__Stated goal__: Recast the listing from the line containing "Click the storage" through the line containing "coord(407,443)", both included, as a Markdown table with the columns Row and Line. Number each row under Row, put the line's text under Line, and skip any blank lines.

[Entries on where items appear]

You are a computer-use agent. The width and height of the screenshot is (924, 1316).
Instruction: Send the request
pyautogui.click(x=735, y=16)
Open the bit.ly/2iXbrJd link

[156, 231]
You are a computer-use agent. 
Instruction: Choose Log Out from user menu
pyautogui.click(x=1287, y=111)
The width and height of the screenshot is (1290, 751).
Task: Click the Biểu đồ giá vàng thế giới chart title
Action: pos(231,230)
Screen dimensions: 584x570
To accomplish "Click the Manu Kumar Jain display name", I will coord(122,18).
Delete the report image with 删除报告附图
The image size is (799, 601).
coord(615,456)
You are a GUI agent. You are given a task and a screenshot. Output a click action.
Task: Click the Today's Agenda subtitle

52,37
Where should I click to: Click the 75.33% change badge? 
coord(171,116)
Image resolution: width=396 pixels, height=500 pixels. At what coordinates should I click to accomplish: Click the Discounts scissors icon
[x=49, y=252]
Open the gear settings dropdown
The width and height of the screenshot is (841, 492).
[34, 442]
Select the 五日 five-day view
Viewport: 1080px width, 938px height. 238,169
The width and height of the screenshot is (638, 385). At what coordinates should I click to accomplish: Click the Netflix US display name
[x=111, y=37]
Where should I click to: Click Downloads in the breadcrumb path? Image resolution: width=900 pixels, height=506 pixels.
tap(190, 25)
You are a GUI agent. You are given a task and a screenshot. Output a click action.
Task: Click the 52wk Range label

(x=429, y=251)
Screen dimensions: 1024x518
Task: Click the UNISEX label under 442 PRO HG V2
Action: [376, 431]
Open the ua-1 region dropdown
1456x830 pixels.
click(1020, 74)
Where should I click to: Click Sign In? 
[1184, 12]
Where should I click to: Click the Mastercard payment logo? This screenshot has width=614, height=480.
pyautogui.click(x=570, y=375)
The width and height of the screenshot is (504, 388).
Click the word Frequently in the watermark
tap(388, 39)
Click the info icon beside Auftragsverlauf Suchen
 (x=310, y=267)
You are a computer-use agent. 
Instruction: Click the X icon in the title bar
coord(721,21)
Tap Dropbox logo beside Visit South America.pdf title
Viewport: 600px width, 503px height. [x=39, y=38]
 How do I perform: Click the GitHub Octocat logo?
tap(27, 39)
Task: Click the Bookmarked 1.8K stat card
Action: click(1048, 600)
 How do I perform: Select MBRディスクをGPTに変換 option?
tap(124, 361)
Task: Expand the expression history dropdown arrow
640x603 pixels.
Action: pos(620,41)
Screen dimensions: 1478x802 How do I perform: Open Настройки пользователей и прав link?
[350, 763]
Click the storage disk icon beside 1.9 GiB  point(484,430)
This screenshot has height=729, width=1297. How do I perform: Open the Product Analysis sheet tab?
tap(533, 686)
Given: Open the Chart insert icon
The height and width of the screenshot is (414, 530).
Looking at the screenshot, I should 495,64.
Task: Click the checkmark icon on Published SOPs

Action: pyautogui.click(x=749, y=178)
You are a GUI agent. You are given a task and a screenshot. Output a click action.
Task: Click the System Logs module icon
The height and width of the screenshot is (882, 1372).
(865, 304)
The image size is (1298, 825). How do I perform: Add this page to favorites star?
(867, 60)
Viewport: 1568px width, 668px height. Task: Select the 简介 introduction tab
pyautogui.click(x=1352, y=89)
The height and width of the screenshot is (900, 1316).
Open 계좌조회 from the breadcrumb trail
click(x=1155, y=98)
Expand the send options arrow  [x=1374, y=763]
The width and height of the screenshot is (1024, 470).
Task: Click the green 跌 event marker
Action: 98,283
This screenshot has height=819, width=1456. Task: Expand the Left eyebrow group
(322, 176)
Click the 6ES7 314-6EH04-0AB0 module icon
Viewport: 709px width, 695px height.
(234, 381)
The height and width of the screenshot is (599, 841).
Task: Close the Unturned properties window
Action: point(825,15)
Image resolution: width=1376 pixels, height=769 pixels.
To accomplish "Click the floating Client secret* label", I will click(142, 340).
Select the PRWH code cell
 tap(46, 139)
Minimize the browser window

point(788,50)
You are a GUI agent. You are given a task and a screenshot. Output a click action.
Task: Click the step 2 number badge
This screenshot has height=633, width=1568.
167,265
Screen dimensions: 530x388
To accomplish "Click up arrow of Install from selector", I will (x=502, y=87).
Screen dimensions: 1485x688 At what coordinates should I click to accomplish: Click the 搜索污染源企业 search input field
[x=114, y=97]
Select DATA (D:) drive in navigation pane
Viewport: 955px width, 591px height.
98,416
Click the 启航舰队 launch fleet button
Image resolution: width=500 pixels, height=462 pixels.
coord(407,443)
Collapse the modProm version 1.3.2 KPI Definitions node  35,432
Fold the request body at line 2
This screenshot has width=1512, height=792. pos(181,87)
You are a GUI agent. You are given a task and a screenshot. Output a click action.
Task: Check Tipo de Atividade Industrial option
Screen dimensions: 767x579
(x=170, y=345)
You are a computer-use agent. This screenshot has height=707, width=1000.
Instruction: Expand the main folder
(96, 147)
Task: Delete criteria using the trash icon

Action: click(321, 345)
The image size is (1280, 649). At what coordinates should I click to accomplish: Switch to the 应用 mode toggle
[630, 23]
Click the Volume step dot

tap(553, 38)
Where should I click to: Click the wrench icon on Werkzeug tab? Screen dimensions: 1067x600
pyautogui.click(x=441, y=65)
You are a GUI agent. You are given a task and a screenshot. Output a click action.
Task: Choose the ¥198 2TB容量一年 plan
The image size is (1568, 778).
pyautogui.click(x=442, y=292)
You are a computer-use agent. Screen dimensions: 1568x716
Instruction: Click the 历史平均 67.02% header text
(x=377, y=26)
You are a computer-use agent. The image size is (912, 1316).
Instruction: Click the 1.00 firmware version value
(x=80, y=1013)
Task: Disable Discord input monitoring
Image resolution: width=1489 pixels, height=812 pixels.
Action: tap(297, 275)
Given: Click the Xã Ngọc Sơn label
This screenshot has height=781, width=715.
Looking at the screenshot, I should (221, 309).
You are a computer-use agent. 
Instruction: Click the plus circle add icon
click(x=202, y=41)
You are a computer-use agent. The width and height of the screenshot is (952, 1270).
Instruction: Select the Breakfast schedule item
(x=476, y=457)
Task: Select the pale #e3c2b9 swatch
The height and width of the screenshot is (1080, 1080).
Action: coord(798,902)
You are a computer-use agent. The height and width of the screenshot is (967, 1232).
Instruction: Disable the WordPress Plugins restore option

__Complete response__:
| Row | Line |
|---|---|
| 1 | Click the storage disk icon beside 1.9 GiB  point(484,430) |
| 2 | This screenshot has height=729, width=1297. How do I perform: Open the Product Analysis sheet tab? |
| 3 | tap(533, 686) |
| 4 | Given: Open the Chart insert icon |
| 5 | The height and width of the screenshot is (414, 530). |
| 6 | Looking at the screenshot, I should 495,64. |
| 7 | Task: Click the checkmark icon on Published SOPs |
| 8 | Action: pyautogui.click(x=749, y=178) |
| 9 | You are a GUI agent. You are given a task and a screenshot. Output a click action. |
| 10 | Task: Click the System Logs module icon |
| 11 | The height and width of the screenshot is (882, 1372). |
| 12 | (865, 304) |
| 13 | The image size is (1298, 825). How do I perform: Add this page to favorites star? |
| 14 | (867, 60) |
| 15 | Viewport: 1568px width, 668px height. Task: Select the 简介 introduction tab |
| 16 | pyautogui.click(x=1352, y=89) |
| 17 | The height and width of the screenshot is (900, 1316). |
| 18 | Open 계좌조회 from the breadcrumb trail |
| 19 | click(x=1155, y=98) |
| 20 | Expand the send options arrow  [x=1374, y=763] |
| 21 | The width and height of the screenshot is (1024, 470). |
| 22 | Task: Click the green 跌 event marker |
| 23 | Action: 98,283 |
| 24 | This screenshot has height=819, width=1456. Task: Expand the Left eyebrow group |
| 25 | (322, 176) |
| 26 | Click the 6ES7 314-6EH04-0AB0 module icon |
| 27 | Viewport: 709px width, 695px height. |
| 28 | (234, 381) |
| 29 | The height and width of the screenshot is (599, 841). |
| 30 | Task: Close the Unturned properties window |
| 31 | Action: point(825,15) |
| 32 | Image resolution: width=1376 pixels, height=769 pixels. |
| 33 | To accomplish "Click the floating Client secret* label", I will click(142, 340). |
| 34 | Select the PRWH code cell |
| 35 |  tap(46, 139) |
| 36 | Minimize the browser window |
| 37 | point(788,50) |
| 38 | You are a GUI agent. You are given a task and a screenshot. Output a click action. |
| 39 | Task: Click the step 2 number badge |
| 40 | This screenshot has height=633, width=1568. |
| 41 | 167,265 |
| 42 | Screen dimensions: 530x388 |
| 43 | To accomplish "Click up arrow of Install from selector", I will (x=502, y=87). |
| 44 | Screen dimensions: 1485x688 At what coordinates should I click to accomplish: Click the 搜索污染源企业 search input field |
| 45 | [x=114, y=97] |
| 46 | Select DATA (D:) drive in navigation pane |
| 47 | Viewport: 955px width, 591px height. |
| 48 | 98,416 |
| 49 | Click the 启航舰队 launch fleet button |
| 50 | Image resolution: width=500 pixels, height=462 pixels. |
| 51 | coord(407,443) |